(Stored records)

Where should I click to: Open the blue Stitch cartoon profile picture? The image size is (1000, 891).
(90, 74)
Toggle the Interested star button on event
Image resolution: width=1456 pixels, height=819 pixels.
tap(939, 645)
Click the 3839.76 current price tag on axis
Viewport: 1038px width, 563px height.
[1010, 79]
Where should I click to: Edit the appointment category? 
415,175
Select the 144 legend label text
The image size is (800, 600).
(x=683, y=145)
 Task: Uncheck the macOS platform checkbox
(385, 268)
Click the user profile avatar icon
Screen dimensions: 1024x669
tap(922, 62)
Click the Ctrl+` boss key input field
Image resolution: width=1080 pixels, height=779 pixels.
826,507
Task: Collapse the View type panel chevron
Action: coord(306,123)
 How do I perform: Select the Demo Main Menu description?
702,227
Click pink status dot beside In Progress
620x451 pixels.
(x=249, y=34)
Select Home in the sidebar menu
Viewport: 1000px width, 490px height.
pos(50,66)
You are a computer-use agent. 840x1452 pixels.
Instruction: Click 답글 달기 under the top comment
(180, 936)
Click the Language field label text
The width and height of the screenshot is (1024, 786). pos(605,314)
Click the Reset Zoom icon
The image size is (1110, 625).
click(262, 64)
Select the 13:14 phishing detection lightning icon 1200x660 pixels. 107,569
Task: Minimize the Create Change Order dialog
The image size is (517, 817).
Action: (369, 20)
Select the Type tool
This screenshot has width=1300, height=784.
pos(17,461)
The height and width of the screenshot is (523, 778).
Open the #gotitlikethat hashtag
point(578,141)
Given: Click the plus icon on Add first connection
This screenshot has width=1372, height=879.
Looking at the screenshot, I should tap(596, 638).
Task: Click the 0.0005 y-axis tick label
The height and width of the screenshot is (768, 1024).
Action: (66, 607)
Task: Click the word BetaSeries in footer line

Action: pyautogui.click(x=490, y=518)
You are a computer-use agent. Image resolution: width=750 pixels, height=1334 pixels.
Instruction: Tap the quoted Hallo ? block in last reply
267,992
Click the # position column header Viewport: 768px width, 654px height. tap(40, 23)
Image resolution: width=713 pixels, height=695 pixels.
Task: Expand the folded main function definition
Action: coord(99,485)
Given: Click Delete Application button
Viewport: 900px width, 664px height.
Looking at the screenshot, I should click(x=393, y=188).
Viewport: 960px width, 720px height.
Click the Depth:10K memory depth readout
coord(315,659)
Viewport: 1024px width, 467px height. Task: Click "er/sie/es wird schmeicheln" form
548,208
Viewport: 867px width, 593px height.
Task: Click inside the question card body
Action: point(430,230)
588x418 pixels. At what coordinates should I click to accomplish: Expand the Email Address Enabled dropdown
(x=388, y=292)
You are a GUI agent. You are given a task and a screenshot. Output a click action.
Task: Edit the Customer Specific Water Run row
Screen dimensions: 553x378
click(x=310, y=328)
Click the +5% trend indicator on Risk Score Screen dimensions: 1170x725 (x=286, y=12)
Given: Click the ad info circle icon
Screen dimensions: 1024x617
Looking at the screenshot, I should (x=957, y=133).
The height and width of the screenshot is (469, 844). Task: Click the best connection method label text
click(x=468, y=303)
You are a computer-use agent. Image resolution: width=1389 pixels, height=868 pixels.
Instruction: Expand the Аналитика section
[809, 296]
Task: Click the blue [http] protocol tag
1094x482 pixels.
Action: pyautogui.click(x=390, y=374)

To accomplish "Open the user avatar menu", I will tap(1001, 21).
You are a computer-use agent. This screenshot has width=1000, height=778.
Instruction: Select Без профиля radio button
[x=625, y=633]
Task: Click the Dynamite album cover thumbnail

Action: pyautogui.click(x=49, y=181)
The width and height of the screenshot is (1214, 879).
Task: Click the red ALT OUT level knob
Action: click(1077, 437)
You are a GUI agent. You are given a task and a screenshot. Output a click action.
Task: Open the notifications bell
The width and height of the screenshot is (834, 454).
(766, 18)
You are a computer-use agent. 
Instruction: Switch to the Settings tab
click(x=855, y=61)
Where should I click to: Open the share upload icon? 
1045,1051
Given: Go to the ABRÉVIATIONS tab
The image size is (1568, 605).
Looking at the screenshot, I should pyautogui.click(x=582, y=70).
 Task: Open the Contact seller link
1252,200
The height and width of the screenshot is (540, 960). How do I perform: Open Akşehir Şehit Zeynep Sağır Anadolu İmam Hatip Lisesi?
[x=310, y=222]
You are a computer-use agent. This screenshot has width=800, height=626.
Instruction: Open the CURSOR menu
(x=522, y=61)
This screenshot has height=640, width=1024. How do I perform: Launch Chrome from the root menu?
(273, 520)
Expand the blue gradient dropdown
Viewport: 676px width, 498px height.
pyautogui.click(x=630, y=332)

What is required
Determine how many lines of the data above contain the string "agent", and answer with the number only.

Written reply
8